The content spread in the bubble includes not only opinions, but also facts and many times misinformation that also influence the exercising of voting rights. In many countries it is on the agenda to regulate social media platforms by the state at latest since the presidential election of 2016 in the USA. In Hungary, the governing party announced to pass a “Facebook act” this spring, but according to the latest news they will rather postpone the national law-making process until the regulation set by the EU comes into force.
The regulation of social media platforms by the state influences fundamental rights. Therefore, we saw it fit to ascertain in a statement the corner stones with which such a regulation should comply. It makes it more complicated that the managers of the platforms are private entities, therefore, all interference by the state that affects the freedom of expression of users, also interferes with the freedom of the entities managing the social platforms.
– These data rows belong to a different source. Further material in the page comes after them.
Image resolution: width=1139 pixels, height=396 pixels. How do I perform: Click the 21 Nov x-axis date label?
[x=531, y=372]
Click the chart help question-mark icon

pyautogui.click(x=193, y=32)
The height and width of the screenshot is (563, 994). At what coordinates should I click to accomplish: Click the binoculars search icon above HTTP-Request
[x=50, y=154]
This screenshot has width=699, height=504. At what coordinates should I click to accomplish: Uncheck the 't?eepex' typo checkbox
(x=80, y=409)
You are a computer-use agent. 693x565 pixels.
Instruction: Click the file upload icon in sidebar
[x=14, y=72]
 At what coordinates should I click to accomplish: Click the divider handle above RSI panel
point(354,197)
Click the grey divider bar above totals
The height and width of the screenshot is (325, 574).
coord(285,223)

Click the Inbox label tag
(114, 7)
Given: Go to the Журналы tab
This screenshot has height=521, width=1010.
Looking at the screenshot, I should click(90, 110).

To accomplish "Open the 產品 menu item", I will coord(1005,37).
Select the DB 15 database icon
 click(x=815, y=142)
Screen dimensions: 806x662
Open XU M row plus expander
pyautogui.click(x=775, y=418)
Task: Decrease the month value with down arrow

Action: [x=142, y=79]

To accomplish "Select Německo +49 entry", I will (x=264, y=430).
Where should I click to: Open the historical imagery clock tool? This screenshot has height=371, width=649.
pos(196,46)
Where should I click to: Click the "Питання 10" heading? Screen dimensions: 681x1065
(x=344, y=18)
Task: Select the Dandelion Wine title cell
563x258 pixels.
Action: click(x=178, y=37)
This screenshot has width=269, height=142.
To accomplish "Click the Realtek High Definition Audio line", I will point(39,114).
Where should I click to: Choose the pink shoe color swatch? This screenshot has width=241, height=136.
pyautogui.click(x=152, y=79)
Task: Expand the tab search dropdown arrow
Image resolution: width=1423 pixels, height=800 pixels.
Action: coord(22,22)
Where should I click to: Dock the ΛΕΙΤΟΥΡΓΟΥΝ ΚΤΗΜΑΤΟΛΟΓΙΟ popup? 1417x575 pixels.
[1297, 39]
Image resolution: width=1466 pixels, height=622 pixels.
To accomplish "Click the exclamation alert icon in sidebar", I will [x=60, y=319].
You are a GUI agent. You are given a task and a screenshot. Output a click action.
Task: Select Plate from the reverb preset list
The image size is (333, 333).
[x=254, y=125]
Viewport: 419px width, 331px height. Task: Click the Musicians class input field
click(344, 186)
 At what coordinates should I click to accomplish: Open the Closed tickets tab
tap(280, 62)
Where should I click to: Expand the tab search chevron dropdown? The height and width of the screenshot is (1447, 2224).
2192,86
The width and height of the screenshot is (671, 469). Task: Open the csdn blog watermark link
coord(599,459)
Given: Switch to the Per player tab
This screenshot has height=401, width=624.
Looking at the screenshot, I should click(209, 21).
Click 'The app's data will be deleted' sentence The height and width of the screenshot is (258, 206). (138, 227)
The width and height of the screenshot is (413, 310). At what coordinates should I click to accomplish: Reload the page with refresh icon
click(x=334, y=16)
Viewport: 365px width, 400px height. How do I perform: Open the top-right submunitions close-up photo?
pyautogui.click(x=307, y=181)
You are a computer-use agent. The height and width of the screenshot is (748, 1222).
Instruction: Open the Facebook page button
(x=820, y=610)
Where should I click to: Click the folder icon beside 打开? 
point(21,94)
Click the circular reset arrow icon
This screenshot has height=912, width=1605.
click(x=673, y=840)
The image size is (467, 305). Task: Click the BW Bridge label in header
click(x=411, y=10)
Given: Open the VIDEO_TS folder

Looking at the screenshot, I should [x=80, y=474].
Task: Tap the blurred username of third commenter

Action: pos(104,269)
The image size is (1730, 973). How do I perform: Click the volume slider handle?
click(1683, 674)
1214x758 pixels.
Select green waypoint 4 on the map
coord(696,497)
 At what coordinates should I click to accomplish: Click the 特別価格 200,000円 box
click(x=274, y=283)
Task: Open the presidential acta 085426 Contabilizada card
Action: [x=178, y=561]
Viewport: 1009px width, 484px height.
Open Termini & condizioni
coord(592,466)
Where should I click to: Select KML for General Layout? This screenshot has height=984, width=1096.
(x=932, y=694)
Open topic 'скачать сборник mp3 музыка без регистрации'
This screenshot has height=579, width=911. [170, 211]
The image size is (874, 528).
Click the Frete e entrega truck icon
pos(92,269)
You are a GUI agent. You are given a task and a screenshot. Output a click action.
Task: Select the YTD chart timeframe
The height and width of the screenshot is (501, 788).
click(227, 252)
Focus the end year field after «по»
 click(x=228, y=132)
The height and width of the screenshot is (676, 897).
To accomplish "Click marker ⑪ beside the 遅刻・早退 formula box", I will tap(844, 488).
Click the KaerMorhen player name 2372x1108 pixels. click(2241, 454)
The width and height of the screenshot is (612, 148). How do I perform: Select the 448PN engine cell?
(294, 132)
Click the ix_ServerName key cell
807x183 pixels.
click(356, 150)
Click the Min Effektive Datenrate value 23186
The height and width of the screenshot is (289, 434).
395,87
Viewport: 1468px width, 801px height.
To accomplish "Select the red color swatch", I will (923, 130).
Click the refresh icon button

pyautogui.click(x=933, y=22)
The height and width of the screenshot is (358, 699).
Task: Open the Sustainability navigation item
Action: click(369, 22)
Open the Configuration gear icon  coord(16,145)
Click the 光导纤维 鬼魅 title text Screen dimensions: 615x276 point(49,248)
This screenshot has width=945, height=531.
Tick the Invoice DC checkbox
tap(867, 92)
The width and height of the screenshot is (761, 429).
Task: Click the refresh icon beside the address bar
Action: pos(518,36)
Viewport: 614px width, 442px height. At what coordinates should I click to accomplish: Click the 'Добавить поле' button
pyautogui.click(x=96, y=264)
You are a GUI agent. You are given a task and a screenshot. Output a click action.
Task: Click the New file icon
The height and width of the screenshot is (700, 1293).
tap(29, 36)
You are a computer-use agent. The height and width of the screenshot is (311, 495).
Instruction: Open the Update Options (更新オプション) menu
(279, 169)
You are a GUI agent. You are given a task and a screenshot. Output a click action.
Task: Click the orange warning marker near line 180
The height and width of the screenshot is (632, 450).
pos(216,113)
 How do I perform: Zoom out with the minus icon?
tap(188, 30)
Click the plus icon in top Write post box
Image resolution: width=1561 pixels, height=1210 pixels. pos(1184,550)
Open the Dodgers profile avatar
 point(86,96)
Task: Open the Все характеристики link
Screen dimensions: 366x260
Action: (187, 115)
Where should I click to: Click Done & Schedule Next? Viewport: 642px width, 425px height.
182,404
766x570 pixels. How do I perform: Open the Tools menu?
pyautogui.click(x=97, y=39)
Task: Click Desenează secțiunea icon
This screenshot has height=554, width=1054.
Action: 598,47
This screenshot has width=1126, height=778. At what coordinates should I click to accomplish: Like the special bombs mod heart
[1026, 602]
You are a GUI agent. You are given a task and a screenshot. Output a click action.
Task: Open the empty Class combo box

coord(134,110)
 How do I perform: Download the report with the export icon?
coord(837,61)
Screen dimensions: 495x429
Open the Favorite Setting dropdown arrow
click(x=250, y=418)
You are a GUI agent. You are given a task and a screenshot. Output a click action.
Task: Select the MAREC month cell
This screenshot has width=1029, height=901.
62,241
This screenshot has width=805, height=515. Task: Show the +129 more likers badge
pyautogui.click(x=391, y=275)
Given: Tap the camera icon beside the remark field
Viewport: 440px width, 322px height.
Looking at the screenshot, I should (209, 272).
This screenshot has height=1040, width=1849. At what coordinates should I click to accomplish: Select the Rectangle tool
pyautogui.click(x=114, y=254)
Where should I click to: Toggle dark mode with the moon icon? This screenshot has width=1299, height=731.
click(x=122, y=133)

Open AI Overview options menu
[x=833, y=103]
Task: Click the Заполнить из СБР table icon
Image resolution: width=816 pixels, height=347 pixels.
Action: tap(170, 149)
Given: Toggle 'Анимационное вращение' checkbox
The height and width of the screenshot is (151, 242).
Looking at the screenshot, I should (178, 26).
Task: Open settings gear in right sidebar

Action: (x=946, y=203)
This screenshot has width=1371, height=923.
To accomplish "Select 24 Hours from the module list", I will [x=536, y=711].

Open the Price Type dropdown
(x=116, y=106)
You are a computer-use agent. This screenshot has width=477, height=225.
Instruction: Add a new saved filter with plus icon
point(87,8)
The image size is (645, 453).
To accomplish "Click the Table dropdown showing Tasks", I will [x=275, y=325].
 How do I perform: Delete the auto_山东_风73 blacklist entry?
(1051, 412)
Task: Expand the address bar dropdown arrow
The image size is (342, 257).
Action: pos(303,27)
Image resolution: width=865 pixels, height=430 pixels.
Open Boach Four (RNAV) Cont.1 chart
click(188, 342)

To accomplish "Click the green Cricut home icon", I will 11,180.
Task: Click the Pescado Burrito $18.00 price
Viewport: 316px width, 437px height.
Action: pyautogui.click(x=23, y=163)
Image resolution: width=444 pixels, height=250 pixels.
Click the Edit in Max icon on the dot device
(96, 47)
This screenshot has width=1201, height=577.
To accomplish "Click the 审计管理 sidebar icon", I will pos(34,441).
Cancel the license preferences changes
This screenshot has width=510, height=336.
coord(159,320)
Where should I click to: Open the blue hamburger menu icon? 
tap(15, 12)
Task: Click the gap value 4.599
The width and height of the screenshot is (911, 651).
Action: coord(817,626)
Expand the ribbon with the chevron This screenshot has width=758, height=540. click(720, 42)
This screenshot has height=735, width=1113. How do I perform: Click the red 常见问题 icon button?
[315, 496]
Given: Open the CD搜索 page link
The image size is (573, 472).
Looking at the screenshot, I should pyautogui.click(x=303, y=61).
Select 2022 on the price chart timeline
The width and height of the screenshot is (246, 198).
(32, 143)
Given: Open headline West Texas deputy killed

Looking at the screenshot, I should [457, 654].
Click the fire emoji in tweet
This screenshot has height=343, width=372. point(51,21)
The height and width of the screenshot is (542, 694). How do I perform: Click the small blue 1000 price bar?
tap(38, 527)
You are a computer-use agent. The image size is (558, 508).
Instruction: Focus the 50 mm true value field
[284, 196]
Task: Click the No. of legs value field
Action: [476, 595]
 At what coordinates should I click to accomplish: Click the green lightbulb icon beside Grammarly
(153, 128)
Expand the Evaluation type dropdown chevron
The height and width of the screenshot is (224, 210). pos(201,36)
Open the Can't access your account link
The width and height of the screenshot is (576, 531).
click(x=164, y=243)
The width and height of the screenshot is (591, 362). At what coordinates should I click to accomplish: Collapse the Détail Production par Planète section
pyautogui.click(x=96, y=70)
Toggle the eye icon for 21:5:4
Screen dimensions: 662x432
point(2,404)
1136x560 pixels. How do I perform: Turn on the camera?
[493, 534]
The platform managers are mostly criticised due to their decisions affecting the content shared by the users. Such as the platform deleting content, or, on the contrary, omitting to delete content marked by other users. Nevertheless, in our opinion it is not the duty of the state regulation to decide under which circumstances the managers may delete content and profiles, or under which conditions they may share content with users. First of all, the transparency of the platforms’ functioning shall be ensured in order to secure the fundamental rights of users. It is the duty of the site managers to regulate their inner working, but users shall be enabled to check up on the background of the decision affecting them and their rights personally. This way the user could make an informed decision on whether the risks arising from the usage of social media are acceptable.
It comes with an increased danger on freedom of expression, if the future state regulation introduces sanctions vis-à-vis social media platforms, in case of they do not delete certain content. The behaviour and omissions entailing sanctions shall be precisely described and making possible to evaluate the unique circumstances of each case is of a crucial importance. Should it not be completely clear and foreseeable in which cases sanctions apply, the platform managers will be shifted in the direction to rather delete all content regarding which sanctions may apply in case of doubt.
The state interventions may only be oriented at enforcing the removal of unlawful content. Nevertheless, platforms cannot exercise activities requiring legal competence taking over the task of courts. The protection of fundamental rights shall prevail on social media platforms the same way as in case of offline communication: a court decision is necessary for the state to enforce the removal of a content allegedly unlawful.
The site managers may decide on the removal of not unlawful but harmful content if its criterion is transparent. The state regulation may provide legal remedies for the users against such decisions, but judicial remedies shall be made accessible also in this case. It cannot be adduced that the court system could not deal with the burden caused by the mass of the cases: this could be dealt with the establishment of online courts specified to online content management, where the decision-making would be made without personal attendance, through electronic communication, but as emphasized, the decision should be made by humans and not by an algorithm.
The criteria ascertained in our statement are minimum requirements, they do not refer to the ideal, but to the absolutely necessary protection. We had to set up these requirements in circumstances where the domestic regulation is prepared behind closed doors. Knowledge of the planned regulation may only be gained through press releases, or obscure references made by government actors. But the legitimacy of a regulation that was prepared without public discussion is questionable: it is a primary condition for transparent legislation that the civil society and the persons concerned - beyond the platform managers any person, who can be affected as user - have easily accessible and diverse possibilities to offer their opinion of substance.
We feel it important to share our statement for this reason, providing viewpoints for the law being prepared: since the government decided to wait for the EU regulation, there is enough time for the Hungarian regulation to be made after leading a substantive discussion.